◆ WHAT THIS TASK INVOLVES: Continue the text on selectin levels in IBD patients, starting after its last sentence.

Figure 4. Forest plot of studies comparing sE-selectin levels between IBD patients and healthy controls, with subgroup analysis for IBD.

3.6 sP-selectin

Ten studies (13, 43, 47, 50–52, 56, 60– 62) sP-selectin concentrations, including a total of 327 healthy controls, 309 CD patients, and 487 UC patients. Six studies (13, 43, 47, 50–52) included healthy controls, CD, and UC patients, among these, three studies (13, 50, 52) compared groups according to disease activity. One study (56) included controls and UC patients. The remaining three studies did not include healthy controls: in one study (61) sP-selectin levels were compared between active and inactive CD and UC patients, in one study (60), between active and inactive UC patients, and in one study (62) only in active CD and UC patients. The risk of bias was assessed as low in six studies (13, 47, 50, 52, 61, 62), and moderate in four studies (43, 51, 56, 60) (Table 2). Despite a tendency toward higher sP-selectin concentrations in IBD patients compared to the healthy controls, the difference was not statistically significant (SMD 0.72, 95% CI -0.10 to 1.54, p=0.086; I² = 97.8%, p<0.001). The results were stable in sensitivity analysis, with SMD ranging from 0.41 to 0.85. A significant publication bias was detected (Begg’s test, p=0.033; Egger’s test, p=0.002); however, the trim-and-fill method did not impute any missing studies. When forced imputation was applied, three studies were imputed on the right side of the funnel plot, resulting in a marked increase in the pooled SMD (95% CI 0.34 to 1.93, p=0.005). No differences in sP-selectin levels were observed in the CD (SMD 0.71, 95% CI -0.79 to 2.20, p=0.356; I² = 98.5%, p<0.001) and UC (SMD 0.73, 95% CI -0.23 to 1.68, p=0.135; I² = 96.6%, p<0.001) group in the subgroup analysis (Figure 5). No differences in sP-selectin concentrations were detected between patients with CD and UC (SMD -0.15, 95% CI -0.48 to 0.18, p=0.362; I² = 75.6%, p=0.002), with the finding remaining robust in the sensitivity analysis (SMD range -0.23 to -0.03). Similarly, no significant differences were found between active and inactive IBD patients (SMD 0.04, 95% CI -0.43 to 0.51, p=0.880; I² = 84.8%, p<0.001), and this result was maintained in subgroup analyses conducted for CD (SMD 0.27, 95% CI -0.08 to 0.67, p=0.129; I² = 40.5%, p=0.171), and UC (SMD 0.04, 95% CI -0.43 to 0.51, p=0.696; I² = 89.5%, p<0.001).

Figure 5

Figure 5. Forest plot of studies comparing sP-selectin levels between IBD patients and healthy controls, with subgroup analysis for IBD.

3.7 sL-selectin

Only one study (46) reported sL-selectin concentrations. sL-selectin levels did not differ significantly between healthy controls (n=12, median; IQR: 722; 634–767 ng/ml), patients with CD (n=16, 749; 613–846 ng/ml), and those with UC (n=23, 811; 611–874 ng/ml). However, within the UC subgroup, patients with inactive disease (n=8, 577; 428–632 ng/ml) demonstrated lower sL-selectin levels (p<0.005), while those with severe disease (n=7, 1012, 830–1068 ng/ml) exhibited elevated levels (p<0.002) compared to controls, with no differences with respect to mild and moderate activity subgroups. In contrast, no significant differences in sL-selectin levels were observed between CD patients - regardless of disease activity - and healthy individuals.

◆ PROVIDED DATA:

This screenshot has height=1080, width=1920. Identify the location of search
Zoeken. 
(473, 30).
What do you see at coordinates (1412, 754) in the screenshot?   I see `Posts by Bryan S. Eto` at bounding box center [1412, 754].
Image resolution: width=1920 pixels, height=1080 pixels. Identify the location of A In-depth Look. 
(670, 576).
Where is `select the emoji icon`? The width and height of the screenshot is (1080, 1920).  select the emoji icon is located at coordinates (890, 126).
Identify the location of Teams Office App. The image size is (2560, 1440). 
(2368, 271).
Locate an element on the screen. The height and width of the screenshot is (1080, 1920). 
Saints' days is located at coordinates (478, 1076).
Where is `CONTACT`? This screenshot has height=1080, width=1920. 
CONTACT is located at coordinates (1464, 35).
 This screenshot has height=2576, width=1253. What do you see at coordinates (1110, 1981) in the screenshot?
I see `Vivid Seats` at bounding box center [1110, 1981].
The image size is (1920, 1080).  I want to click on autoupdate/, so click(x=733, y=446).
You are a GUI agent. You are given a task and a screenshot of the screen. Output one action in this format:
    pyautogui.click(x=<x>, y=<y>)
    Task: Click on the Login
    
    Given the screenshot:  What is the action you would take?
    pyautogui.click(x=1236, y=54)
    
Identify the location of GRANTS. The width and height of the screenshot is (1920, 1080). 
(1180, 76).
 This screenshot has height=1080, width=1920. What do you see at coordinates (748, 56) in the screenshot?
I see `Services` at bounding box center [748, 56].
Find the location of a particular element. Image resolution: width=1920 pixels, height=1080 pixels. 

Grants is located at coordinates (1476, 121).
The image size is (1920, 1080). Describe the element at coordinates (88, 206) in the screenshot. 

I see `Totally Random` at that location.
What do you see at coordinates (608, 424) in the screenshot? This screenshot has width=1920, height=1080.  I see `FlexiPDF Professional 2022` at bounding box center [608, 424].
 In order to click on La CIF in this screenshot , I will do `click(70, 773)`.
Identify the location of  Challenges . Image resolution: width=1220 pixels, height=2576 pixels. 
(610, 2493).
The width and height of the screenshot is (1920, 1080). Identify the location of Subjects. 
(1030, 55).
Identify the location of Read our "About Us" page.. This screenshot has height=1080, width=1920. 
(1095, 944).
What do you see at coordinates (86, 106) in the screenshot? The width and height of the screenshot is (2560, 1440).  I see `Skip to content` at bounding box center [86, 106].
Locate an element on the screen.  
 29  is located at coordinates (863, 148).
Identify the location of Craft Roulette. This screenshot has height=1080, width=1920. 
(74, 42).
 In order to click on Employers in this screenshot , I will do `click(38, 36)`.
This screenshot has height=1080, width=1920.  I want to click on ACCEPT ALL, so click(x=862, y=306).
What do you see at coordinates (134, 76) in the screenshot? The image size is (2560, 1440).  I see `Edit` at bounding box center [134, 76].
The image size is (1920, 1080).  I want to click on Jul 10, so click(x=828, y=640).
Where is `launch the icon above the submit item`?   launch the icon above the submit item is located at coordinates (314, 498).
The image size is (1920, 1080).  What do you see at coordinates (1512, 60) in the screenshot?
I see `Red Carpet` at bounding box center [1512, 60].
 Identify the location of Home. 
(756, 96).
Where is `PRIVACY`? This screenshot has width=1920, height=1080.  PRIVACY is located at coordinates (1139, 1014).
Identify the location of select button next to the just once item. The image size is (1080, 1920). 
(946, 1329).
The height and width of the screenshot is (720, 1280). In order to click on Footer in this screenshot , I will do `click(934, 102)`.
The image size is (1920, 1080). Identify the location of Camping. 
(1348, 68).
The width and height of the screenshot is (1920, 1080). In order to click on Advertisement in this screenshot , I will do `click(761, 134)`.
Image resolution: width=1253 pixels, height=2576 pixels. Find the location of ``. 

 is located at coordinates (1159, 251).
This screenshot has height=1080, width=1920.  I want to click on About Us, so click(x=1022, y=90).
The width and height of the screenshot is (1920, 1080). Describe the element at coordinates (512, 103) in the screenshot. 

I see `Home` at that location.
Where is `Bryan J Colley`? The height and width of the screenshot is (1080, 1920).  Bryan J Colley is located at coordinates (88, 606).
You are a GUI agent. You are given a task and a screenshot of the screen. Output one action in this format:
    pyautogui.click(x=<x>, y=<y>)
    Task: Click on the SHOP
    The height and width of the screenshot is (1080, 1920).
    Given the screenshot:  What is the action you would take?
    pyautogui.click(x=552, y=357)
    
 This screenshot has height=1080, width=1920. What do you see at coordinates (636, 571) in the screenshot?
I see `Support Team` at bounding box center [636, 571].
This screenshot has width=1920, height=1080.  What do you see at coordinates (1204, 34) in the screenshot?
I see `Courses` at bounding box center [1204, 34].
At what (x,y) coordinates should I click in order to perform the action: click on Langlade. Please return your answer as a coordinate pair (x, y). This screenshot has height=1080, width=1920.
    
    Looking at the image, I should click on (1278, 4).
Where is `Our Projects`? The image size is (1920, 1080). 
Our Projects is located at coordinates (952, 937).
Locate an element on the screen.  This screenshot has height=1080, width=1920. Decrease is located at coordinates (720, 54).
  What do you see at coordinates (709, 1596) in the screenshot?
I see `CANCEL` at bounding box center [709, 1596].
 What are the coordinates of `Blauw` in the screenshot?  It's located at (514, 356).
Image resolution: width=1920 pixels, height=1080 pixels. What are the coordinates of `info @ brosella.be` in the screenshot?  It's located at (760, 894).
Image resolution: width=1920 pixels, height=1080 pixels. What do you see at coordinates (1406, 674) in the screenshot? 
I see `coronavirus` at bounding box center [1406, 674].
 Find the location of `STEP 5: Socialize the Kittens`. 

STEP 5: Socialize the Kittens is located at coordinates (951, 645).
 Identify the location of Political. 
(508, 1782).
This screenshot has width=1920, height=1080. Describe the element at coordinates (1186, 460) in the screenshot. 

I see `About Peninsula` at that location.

◆ THE ANSWER:
4 Discussion

The migration and adhesion of immune cells is a complex, multistep process involving a diverse set of molecules that are essential for effective immune and inflammatory responses. The initial phase of leukocyte adhesion involves transient and low-affinity interactions between selectins, L-selectin, P-selectin, and E-selectin, and their glycosylated ligands, mainly P-selectin glycoprotein ligand-1 (PSGL-1), which mediate leukocyte tethering and rolling along the endothelial surface under shear flow conditions. This rolling step is necessary for subsequent firm adhesion, primarily mediated by integrins such as α4β1 and α4β7. These integrins bind to immunoglobulin superfamily members expressed on activated endothelial cells, including ICAM-1, VCAM-1, and MAdCAM-1, allowing stable leukocyte arrest and transmigration (16, 63–66). Increased expression of these endothelial adhesion molecules has been consistently demonstrated in IBD patients, reflecting widespread endothelial activation within the inflamed intestinal mucosa (14, 20, 44, 67, 68).

Circulating forms of CAMs are produced through proteolytic shedding, and their elevated levels have been observed in various pathological conditions, including cardiovascular diseases, atherosclerosis, rheumatologic disorders, sepsis, and malignancies. These soluble isoforms likely reflect endothelial activation or injury and are increasingly investigated as potential biomarkers for disease activity, progression, and therapeutic response (17, 21–24, 69, 70).

Our study suggests a potential association between IBD, endothelial injury, and elevated levels of circulating adhesion molecules. Among the biomarkers analyzed, all showed a trend toward higher concentrations in IBD patients; however, only sICAM-1 and sE-selectin reached statistical significance. In subgroup analysis, the association for sICAM-1 remained significant in both CD and UC, while for sE-selectin, it persisted only in CD. This may be partially due to the fact that sICAM-1 and sE-selectin were evaluated in a greater number of studies compared to the other molecules. Importantly, only sICAM-1 was able to distinguish between active and inactive disease. None of the adhesion molecules showed significant differences between IBD subtypes.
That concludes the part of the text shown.